- What to work on:
Find the string "marker" in the listing below and return each line it appears in.

- Materials provided:
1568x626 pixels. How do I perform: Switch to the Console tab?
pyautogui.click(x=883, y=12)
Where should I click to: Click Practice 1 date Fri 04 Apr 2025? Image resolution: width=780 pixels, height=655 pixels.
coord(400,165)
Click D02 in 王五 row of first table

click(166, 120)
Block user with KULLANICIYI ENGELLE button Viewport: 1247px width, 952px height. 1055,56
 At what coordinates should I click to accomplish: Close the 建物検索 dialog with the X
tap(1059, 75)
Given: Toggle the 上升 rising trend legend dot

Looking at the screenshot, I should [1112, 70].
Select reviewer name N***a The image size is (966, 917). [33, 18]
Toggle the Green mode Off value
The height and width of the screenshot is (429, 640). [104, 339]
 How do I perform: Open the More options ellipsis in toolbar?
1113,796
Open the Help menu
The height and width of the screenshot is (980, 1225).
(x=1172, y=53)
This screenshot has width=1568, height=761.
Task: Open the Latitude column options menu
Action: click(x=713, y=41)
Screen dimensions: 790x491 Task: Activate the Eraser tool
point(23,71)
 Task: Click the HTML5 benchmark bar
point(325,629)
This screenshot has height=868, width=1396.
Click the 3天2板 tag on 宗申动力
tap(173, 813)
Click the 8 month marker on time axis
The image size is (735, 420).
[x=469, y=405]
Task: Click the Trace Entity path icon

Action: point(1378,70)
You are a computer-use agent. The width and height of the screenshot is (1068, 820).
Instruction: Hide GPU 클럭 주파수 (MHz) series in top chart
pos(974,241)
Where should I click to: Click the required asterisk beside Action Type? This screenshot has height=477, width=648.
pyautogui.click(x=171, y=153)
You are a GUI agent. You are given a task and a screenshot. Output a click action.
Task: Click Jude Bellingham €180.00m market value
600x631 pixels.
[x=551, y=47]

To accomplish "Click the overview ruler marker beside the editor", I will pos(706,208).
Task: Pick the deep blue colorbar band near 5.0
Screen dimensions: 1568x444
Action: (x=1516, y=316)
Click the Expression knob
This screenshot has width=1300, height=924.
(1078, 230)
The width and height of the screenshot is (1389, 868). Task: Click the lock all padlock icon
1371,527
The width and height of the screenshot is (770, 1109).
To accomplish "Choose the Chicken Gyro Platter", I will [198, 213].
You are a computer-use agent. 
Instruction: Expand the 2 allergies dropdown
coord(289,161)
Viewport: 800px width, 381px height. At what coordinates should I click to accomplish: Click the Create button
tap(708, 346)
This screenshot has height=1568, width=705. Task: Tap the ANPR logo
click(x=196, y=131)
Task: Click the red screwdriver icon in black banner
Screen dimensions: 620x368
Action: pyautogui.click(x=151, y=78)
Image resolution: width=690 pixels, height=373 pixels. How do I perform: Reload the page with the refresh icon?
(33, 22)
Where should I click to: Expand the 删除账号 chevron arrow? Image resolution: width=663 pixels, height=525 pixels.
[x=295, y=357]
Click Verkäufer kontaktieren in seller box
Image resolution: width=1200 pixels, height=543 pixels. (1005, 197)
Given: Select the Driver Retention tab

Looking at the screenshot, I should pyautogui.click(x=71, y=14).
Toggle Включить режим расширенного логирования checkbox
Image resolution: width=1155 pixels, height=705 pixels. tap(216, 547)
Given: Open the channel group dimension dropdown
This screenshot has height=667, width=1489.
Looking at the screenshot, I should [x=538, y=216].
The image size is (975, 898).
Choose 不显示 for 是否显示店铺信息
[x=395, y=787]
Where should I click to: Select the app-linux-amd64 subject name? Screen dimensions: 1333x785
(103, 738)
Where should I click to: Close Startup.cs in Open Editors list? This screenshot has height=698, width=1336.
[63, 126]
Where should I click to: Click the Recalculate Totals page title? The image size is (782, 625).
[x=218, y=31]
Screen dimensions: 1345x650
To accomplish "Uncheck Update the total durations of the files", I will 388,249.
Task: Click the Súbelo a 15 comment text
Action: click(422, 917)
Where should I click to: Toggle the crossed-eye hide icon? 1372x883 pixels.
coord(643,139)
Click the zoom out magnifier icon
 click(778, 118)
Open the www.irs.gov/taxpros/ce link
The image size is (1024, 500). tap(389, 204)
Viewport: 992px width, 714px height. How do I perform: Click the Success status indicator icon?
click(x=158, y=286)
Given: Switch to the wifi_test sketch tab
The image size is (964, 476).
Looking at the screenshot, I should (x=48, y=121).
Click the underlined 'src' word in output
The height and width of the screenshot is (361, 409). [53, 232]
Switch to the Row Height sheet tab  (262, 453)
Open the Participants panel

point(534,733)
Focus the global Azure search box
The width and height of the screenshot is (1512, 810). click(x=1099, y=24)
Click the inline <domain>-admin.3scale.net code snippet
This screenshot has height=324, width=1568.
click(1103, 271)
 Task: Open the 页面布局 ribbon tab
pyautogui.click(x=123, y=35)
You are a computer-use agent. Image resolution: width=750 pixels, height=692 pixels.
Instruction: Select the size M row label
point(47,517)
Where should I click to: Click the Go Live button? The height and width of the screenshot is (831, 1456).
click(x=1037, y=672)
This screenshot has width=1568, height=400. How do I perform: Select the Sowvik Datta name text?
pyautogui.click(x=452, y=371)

- Expected output:
Click the 8 month marker on time axis
To accomplish "Click the overview ruler marker beside the editor", I will pos(706,208).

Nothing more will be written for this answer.